Sunday, December 4, 2022

Grinch

I've been opening boxes: Christmas decorations--and found The Grinch. Many of you know that the Grinch was one of my favorites (though I not-so-secretly preferred Max, his dog-turned-reindeer, who I identified with more strongly. Max was a victim of circumstance, manipulated and drawn into someone else's plans. There's something familiar about that if you belong to any organization.)

Anyway. I like the Grinch, and one Christmas, years back, one of the local department stores (Macy's?) was giving out as a premium for Christmas shoppers a stuffed Grinch toy. I spent the requisite amount at the store and came home with my prize. BUT, alas! He wasn't the Grinch I loved. He had weird eyes. Yellow plastic cartoon eyes that had no spark of Grinchiness, no life, in them.

I complained. Which is one of the things I do best. To all and sundry. Continuously. Including friends and family. And here is where my story really begins. Suggestions ranged from tossing the Grinch into the nearest trashcan. He was after all not a purchase. I didn't NEED him. I was simply disappointed in the realization of my original expectations. The Grinch should have been featured in my stairway-of-stuffed-animals that ran from foyer floor to the second floor in a sweeping curve. (I loved that stairway of be-ribboned toys and animals and monkeys swinging from the railing...)
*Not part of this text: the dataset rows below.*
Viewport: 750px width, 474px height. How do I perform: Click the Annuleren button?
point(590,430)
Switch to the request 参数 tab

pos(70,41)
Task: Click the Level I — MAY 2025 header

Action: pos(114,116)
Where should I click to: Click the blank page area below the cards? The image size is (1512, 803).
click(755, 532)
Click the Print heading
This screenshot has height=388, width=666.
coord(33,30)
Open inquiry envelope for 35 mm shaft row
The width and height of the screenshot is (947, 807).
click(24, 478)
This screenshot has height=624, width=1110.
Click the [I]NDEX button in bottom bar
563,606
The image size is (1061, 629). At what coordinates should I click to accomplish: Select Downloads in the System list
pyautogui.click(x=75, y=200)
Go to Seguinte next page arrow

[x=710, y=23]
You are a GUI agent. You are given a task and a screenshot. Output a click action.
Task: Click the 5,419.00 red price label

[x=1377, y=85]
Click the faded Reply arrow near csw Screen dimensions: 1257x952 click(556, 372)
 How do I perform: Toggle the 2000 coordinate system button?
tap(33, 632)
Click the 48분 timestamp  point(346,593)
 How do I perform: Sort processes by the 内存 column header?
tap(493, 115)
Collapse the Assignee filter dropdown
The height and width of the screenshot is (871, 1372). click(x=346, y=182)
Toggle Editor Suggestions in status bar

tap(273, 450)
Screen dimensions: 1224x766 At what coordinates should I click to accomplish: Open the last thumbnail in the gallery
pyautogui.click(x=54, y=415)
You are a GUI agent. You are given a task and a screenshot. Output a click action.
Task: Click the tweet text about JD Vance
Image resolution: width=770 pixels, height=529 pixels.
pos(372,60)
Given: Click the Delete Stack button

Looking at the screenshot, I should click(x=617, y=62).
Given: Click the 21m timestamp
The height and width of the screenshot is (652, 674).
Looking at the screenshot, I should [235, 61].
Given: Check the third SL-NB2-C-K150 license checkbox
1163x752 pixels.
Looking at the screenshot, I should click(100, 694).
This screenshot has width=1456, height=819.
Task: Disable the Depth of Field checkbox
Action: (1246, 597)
Enter my friend, Ann. She met my complaint onslaught with total agreement, said, "Let me take him and I'll fix him." Ann, as I well knew, could work miracles. She took my wild-eyed Grinch and fixed him. I don't know how, but the plastic eyes disappeared, and in their place...? Well, somehow, the Grinch (though still a cartoon) was now real. And while his heart still grew three sizes in the story, for me, it was his eyes that worked that miracle. And Ann's hands.

What kind of friend would do that? Who would indulge that kind of frivolous wish? I think about that every year when I open the box that holds my Christmas toys and see my Grinch. We have moved since then and the two-story curved stairway is no more. Most of the animals are gone. No 10-foot tree occupies our foyer in our new circumstances. But the Grinch-- my friend, the transformed Grinch--comes out of his box for a visit every Christmas, and, though there are miles between Ann and me, and all sorts of life changes that have separated us-- though she probably doesn't even remember her bout of Grinch-y eye surgery--I remember.  I remember that there was someone who saw things through my eyes, and fixed something small, something insignificant, something altogether unnecessary, and did it for me. Small and insignificant and unnecessary as I was, Ann saw me, and always did. I never said the 'thank you' she deserves until now.